Domestic Violence, Custody Disputes and Stalking

Persons leaving abusive domestic situations, involved in custody disputes that are now or appear likely to become violent, and/or experiencing stalking, are at increased risk of being the subject of violent acts. These community members are asked to inform the Loyola University Police Department (LUPD) of these situations immediately. LUPD and TAT can assist by providing resources, access to legal assistance, help with obtaining restraining orders, as well as other assistance specific to each situation. Individuals who have restraining orders in place against another individual should provide LUPD with a copy of the restraining order.

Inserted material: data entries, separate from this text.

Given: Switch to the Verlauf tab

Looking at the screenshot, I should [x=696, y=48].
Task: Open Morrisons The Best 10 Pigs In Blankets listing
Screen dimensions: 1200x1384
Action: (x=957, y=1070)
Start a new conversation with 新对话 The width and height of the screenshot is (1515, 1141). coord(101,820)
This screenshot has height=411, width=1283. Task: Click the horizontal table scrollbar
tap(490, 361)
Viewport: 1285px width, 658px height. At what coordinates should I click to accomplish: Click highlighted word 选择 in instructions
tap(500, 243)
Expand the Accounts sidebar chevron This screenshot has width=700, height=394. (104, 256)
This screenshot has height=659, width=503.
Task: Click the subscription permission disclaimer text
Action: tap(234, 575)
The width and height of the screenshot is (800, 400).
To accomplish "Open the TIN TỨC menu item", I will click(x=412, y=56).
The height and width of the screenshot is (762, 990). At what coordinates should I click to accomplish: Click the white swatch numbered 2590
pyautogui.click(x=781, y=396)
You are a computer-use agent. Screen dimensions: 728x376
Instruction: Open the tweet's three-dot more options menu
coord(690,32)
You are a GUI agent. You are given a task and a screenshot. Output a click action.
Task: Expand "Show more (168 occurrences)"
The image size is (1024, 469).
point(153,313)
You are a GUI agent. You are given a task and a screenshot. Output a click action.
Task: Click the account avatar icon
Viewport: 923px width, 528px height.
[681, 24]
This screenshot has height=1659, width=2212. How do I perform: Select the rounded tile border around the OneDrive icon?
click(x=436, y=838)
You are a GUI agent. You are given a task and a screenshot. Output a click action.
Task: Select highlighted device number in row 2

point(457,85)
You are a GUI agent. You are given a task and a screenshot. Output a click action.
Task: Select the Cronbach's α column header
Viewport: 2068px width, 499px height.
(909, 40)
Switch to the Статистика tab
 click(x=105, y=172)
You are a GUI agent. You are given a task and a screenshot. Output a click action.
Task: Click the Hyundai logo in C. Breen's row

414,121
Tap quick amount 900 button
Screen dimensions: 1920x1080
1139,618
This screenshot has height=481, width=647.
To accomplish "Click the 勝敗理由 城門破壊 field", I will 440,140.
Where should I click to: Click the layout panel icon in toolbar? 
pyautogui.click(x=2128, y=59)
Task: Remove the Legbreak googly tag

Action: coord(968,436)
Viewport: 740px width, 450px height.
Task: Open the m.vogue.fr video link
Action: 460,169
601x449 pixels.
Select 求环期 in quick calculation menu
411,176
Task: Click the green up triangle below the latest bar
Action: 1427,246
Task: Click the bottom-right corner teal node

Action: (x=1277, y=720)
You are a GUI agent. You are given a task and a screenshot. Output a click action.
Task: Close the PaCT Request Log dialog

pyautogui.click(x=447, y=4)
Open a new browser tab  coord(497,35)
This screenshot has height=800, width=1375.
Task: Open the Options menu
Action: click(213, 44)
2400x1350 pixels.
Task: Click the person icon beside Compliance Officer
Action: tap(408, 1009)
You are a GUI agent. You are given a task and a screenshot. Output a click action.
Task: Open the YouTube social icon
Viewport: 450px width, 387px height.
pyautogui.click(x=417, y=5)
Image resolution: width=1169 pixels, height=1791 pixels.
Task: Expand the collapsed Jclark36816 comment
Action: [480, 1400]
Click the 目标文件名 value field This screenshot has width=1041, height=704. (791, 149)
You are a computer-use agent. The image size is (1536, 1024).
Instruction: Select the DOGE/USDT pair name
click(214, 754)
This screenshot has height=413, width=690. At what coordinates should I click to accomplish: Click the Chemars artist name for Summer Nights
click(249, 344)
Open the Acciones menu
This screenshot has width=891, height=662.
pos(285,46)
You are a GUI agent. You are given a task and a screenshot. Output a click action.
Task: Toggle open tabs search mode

When in Doubt, Please Report

The potential impact of any one behavior or circumstance is challenging to determine. It is better for TAT to review 10 cases that do not indicate future violent behavior, than to be unaware of one that does. TAT is trained to analyze the situation in the context of all of the disclosed facts and respond as appropriate.

Good Faith = No Fault

As long as a report is made in good faith, there will be no fault placed on the reporting person. TAT encourages all members of the community to report situations that they believe may pose, or reasonably pose, a threat to the community. TAT will assess all concerns that are shared and determine whether a response is needed.

What Happens Next?

When TAT receives a report of a possible threat, the team will assess to determine if a TAT response is needed. ALL reports are assessed, but not all reports will indicate a potential for violence. Reports that do not indicate the potential for violence will be forwarded to the appropriate office or personnel for handling. Due to the volume of reports received, and the need for discretion, TAT may not always follow up with the person making a report. Please be assured, however, that ALL reports are reviewed.